Suara.com - Kisruh pembukaan lahan tambang di Raja Ampat, Papua kini memecah suara publik jadi dua kubu besar.
Satu kubu adalah yang sejak awal menyuarakan kekecewaan mereka karena pertambangan nikel untuk menghadirkan energi bersih malah merusak alam Raja Ampat.
Kubu lain adalah mereka yang percaya dengan klaim pemerintah bahwa cerita kerusakan alam Raja Ampat cuma rekayasa antek asing, yang menyebar potret palsu lewat hasil rekayasa kecerdasan buatan atau AI.
Kini, Angela Gilsha membuktikan bahwa kerusakan alam di Raja Ampat dampak pertambangan nikel memang nyata adanya.
Angela Gilsha, yang baru-baru ini berkunjung ke Raja Ampat, ikut menyaksikan sendiri bagaimana tambang nikel sudah menggunduli salah satu pulau di sana.
"Di situ, aku lihat secara langsung dengan mata kepala sendiri, pulau yang setengahnya, bagian atasnya itu udah terkeruk, udah berupa tanah-tanah, dan udah banyak alat berat di situ," beber Angela dalam sebuah video yang ditampilkan akun Instagram Greenpeace Indonesia, Rabu, 11 Juni 2025.
Bukan lahan hijau saja yang terdampak proyek tambang nikel di salah satu pulau Raja Ampat.
Sekali lagi, Angela Gilsha melihat sendiri bagaimana area pantai dan air laut di sekitar pulau juga sudah terdampak pengerukan lahan.
"Di sekitar pantainya itu juga, pasirnya udah cokelat dan airnya juga udah keruh.
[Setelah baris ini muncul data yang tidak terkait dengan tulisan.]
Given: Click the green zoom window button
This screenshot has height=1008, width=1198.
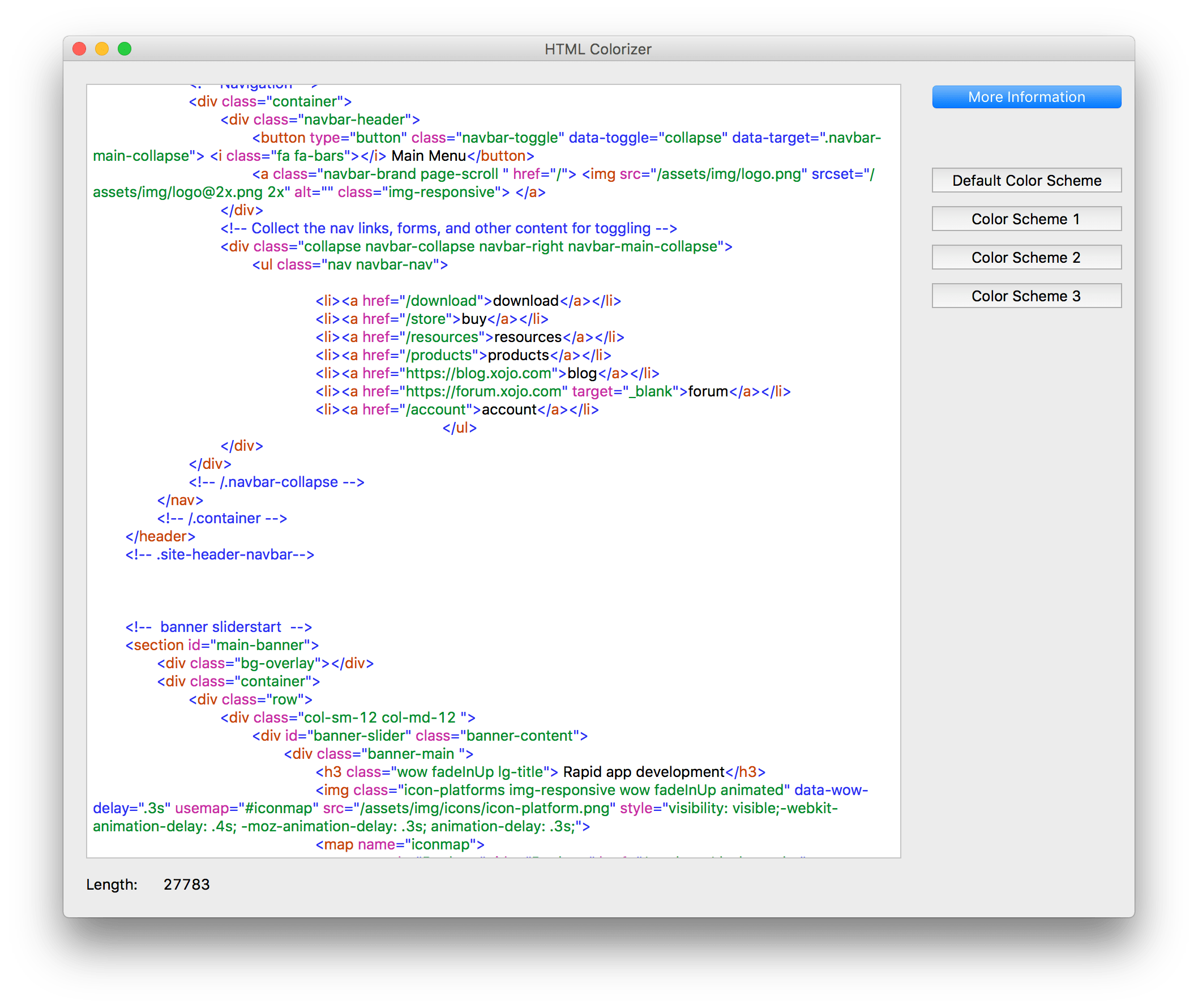Looking at the screenshot, I should point(125,49).
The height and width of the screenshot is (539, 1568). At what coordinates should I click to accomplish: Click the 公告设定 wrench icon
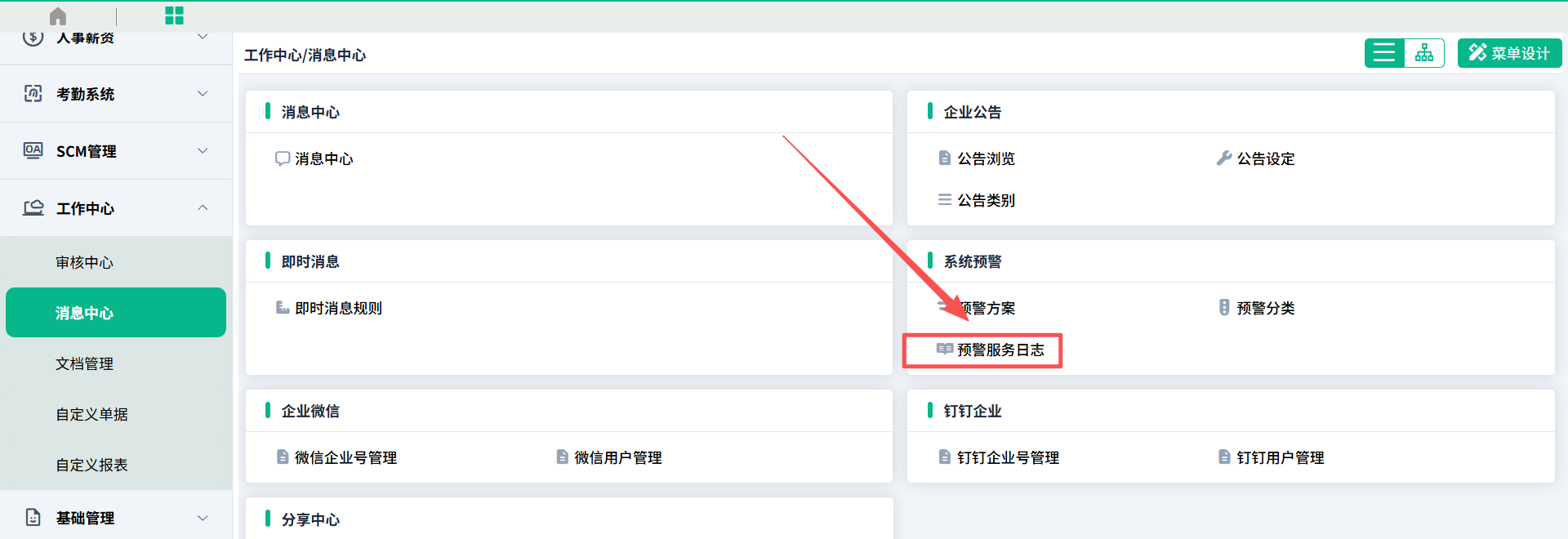[x=1223, y=158]
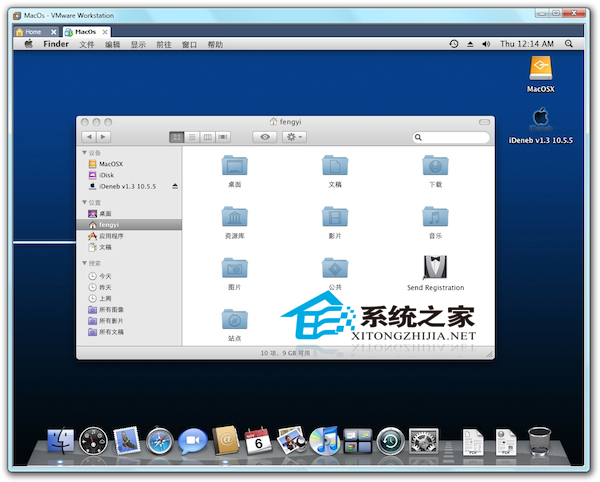
Task: Open System Preferences gear in Dock
Action: [423, 441]
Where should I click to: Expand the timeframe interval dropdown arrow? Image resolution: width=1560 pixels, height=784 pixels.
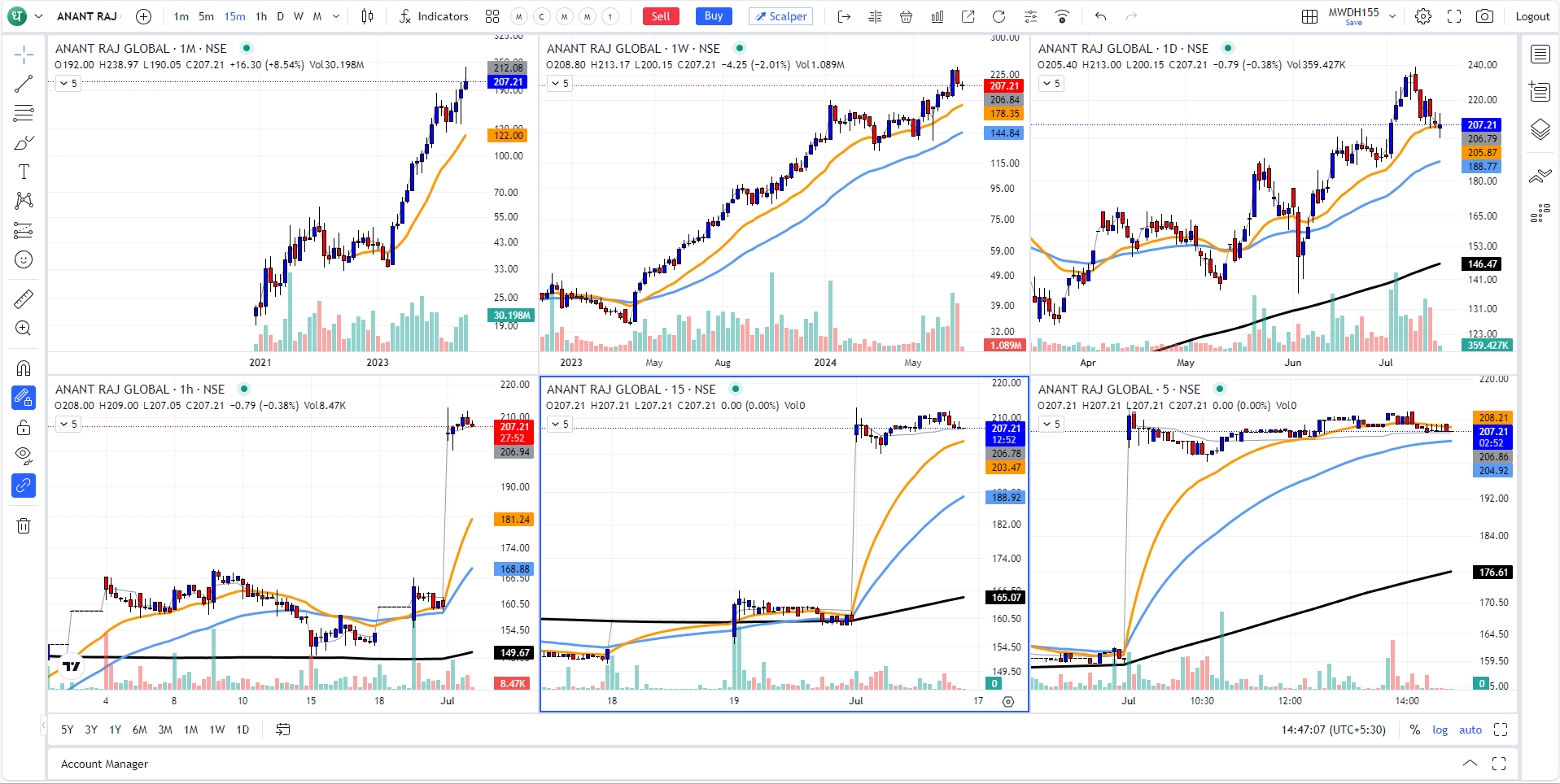[336, 16]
Kan habis hujan, jadi pasir dari atas itu masuk ke laut," jelas Angela.
Baca Juga: Setelah Viral, KKP Soroti Bahaya Tambang Nikel di Pulau Kecil Raja Ampat
Cerita Angela Gilsha kebetulan identik dengan video keluhan salah satu anak Raja Ampat, yang sempat Cinta Laura tayangkan ulang di unggahan Instagram Story baru-baru ini.
Lelaki cilik yang tidak disebutkan namanya itu berbagi kisah tentang bagaimana pepohonan diratakan dengan tanah demi membuka lahan tambang nikel.
![Potret Angela Gilsha yang sempat ngaku agnostik. [Instagram: @angelagilsha]](https://media.suara.com/pictures/653x366/2023/09/12/24295-potret-angela-gilsha-yang-sempat-ngaku-agnostik.jpg)
Selepas praktek pertambangan dimulai, udara hingga air di sekitar lokasi pun ikut tercemar dan tidak bisa dinikmati lagi.
"Kami melihat sendiri bagaimana pohon ditebang, air berubah hitam, langit berubah berdebu," keluh anak tersebut.
Disampaikan juga keluhan tentang bagaimana izin tambang bisa terbit di wilayah yang sakral bagi penduduk setempat.
"Kami tak mengerti, mengapa tambang boleh masuk ke tanah adat, ke tempat yang disucikan oleh leluhur kami," kata anak itu.